"Is it safe? ... Unless you install your own CA certificate in the browser or in the root certificate store of whatever other technology you use, they will complain about not being able to validate the certificates. This does not mean they are unsafe, just that they don't know to trust the certificates."
Not being able to trust that you're talking to who you think to are seems like a serious example of "not safe".
Teaching users to click through the warning screen is a serious anti-pattern; the reason browsers keep making it scarier / harder is to try to stop the security theatre that occurs when using untrusted certs.
Instantly clear to me that this is for internal tooling use only.
"For what would I use TinyCert certificates?
Any place you would use (or should have used) self-signed certificates. Don't leave admin panels, such as phpMyAdmin, a CMS or a webmail install without some protection to keep your password from being intercepted. Use them to protect your test and development installations. Use them on your local POP or IMAP servers. Or use them to test your own code involving certificates." - https://www.tinycert.org/faq#use
Untrusted, fraudulent and unsafe are three entirely different things. Just because the browser doesn't trust the certificate does not mean it is unsafe or fraudulent. You as the end user can verify whether the certificate the browser presents is the one you installed yourself and as such whether you're talking to who you think you're talking to.
I can't control what people do with the certificates, but I'm recommending against the use of TinyCert certificates for the public web. When used as intended, only people who have themselves generated and installed the TinyCert certificates (or their associates if so instructed) will see them and click past. Anybody else should get the big scary warning and will hopefully, rightfully, heed it.
Not cool.
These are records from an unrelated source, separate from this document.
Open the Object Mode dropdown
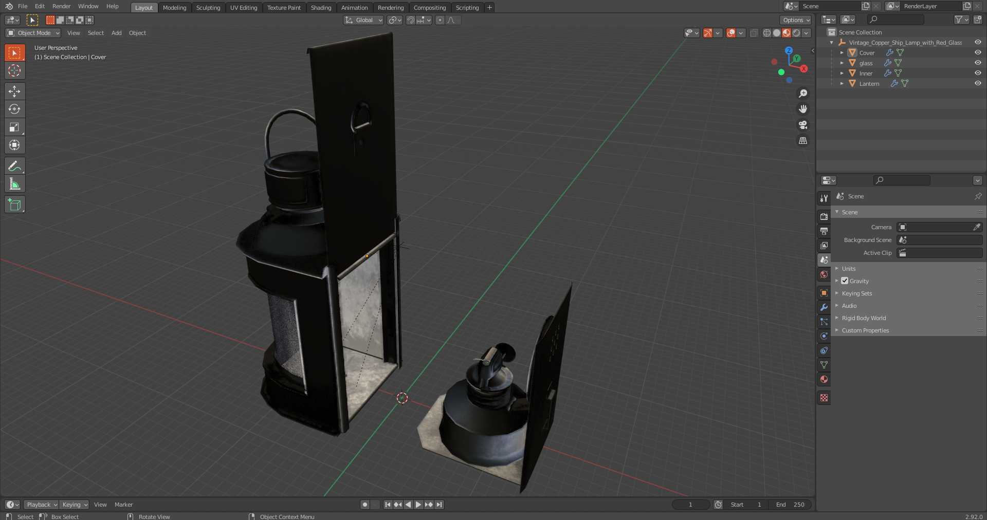Viewport: 987px width, 520px height. [x=33, y=33]
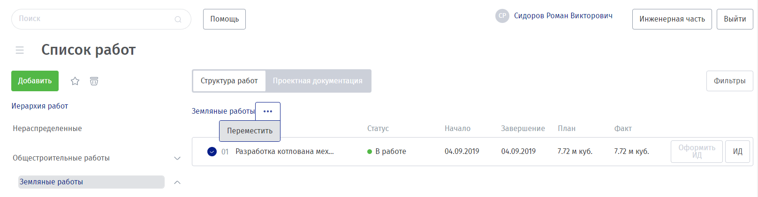Click the trash bin icon
The image size is (758, 197).
[x=94, y=81]
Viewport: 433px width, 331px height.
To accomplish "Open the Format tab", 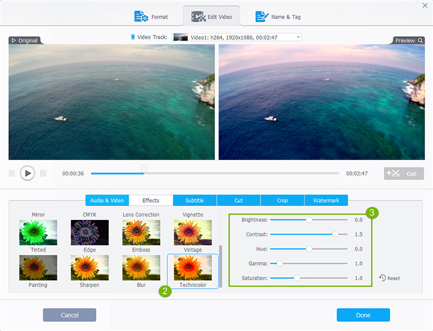I will [152, 17].
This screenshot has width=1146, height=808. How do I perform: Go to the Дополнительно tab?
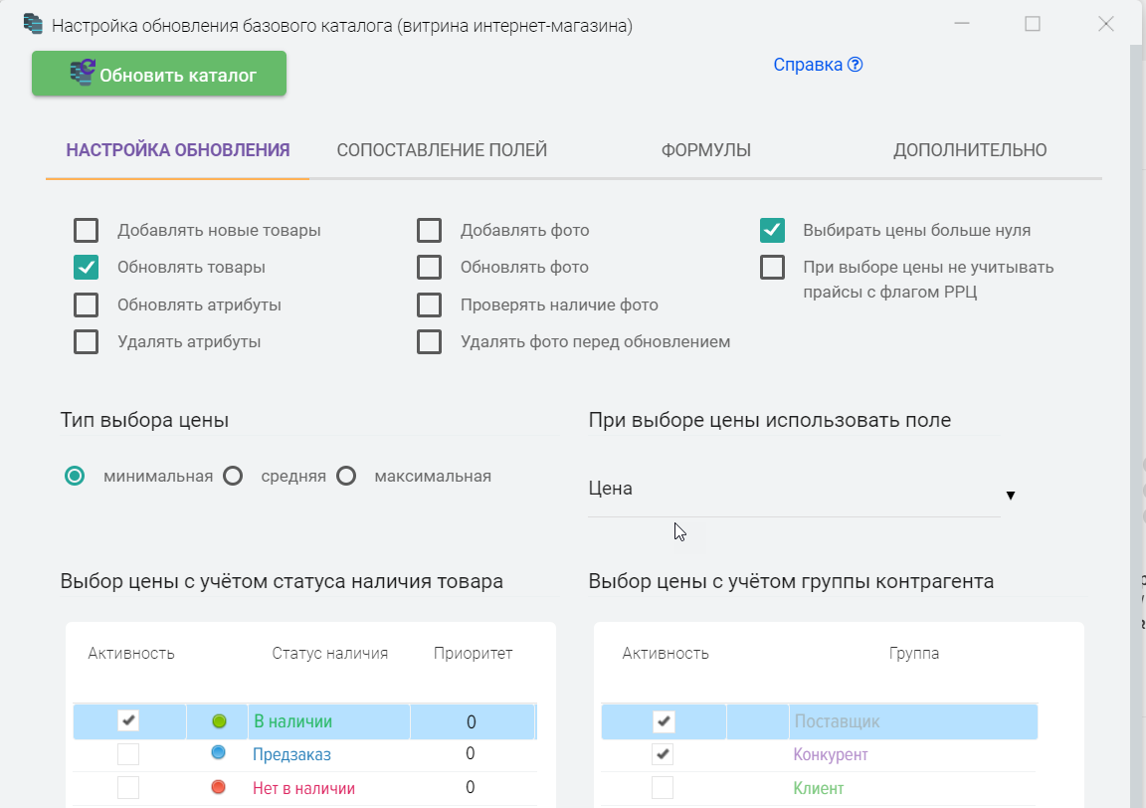point(969,151)
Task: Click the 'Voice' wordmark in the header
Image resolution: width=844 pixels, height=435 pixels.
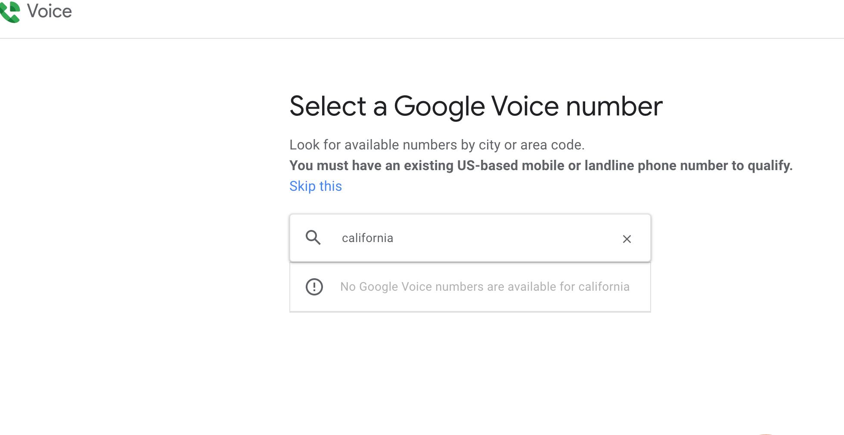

Private keys generated on their servers and then the idea of inatalling the certs as trusted in your OS/browser is mentioned. Also 1024-bit keys. Is this some kind of test to see who falls for this?
This is not intended to be a substitute for a proper CA, not intended to be used in production. Only for convenience and if you trust yourself and the service, you can install the your root certificate in your browser. If not, then don't. Just like pushing past the security warning, I strongly recommend against the procedure to end users. Only to people who know what they are doing.
I was glad to see this was free, as it's not that difficult to do this in a development environment. That said, as someone that once created an OSS tool used by tens of thousands of developers - and had one single donation sent my way - I'll probably donate to the developers.
It's great utilities like this that can help introduce you as a developer in a crowded community.
I believe in karma - put something out there for others and it will come back in droves. So, really cool little tool, thank you! And thanks for making it free, I hope Karma treats you well!
It's nice that this service is trying to make it easier, but why should anyone trust tinycert? How can I trust that tinycert won't issue certificates without my concert? Or sell my private keys to others?
The commands really aren't that complicated. You can (and really should) learn how to do this if you need to issue certificates.
As for why to trust it... you won't know to trust me any more than a real CA. With a real CA you also only have their word. I've taken as many steps as I can to ensure that the private keys are not kept unencrypted anywhere where this is not needed (and they are only needed when signing something and when you request a download) and that the passphrase is in flight as short as possible.
While anything is theoretically possible with enough malicious intent, I've made the selling private keys or issuing certificates with your private key without your consent as exceedingly difficult as possible for myself.
This obviously should not be added to the list of trusted CAs in any browser, and these certs should not be used in the public web. Unfortunately, neither should many certificate authorities be trusted.
Just to clarify: there is not 1 root certificate for all of the TinyCert generated certificates. There are root certificates for every single account. I did this intentionally to ensure that nobody would be careless enough to trust such a root and thus implicitly trust every TinyCert certificate everywhere. Basically, only the people who created their own CA through TinyCert have any business installing their root certificates (and only theirs!) into their browsers.
I don't like the idea of not having my development certificates under control. They should be as secure as the production certs in my opinion.
I use PHPKi for that purpose, it's not pretty but easy to setup and it runs in my own environment.
Not being able to trust that you're talking to who you think to are seems like a serious example of "not safe".
Teaching users to click through the warning screen is a serious anti-pattern; the reason browsers keep making it scarier / harder is to try to stop the security theatre that occurs when using untrusted certs.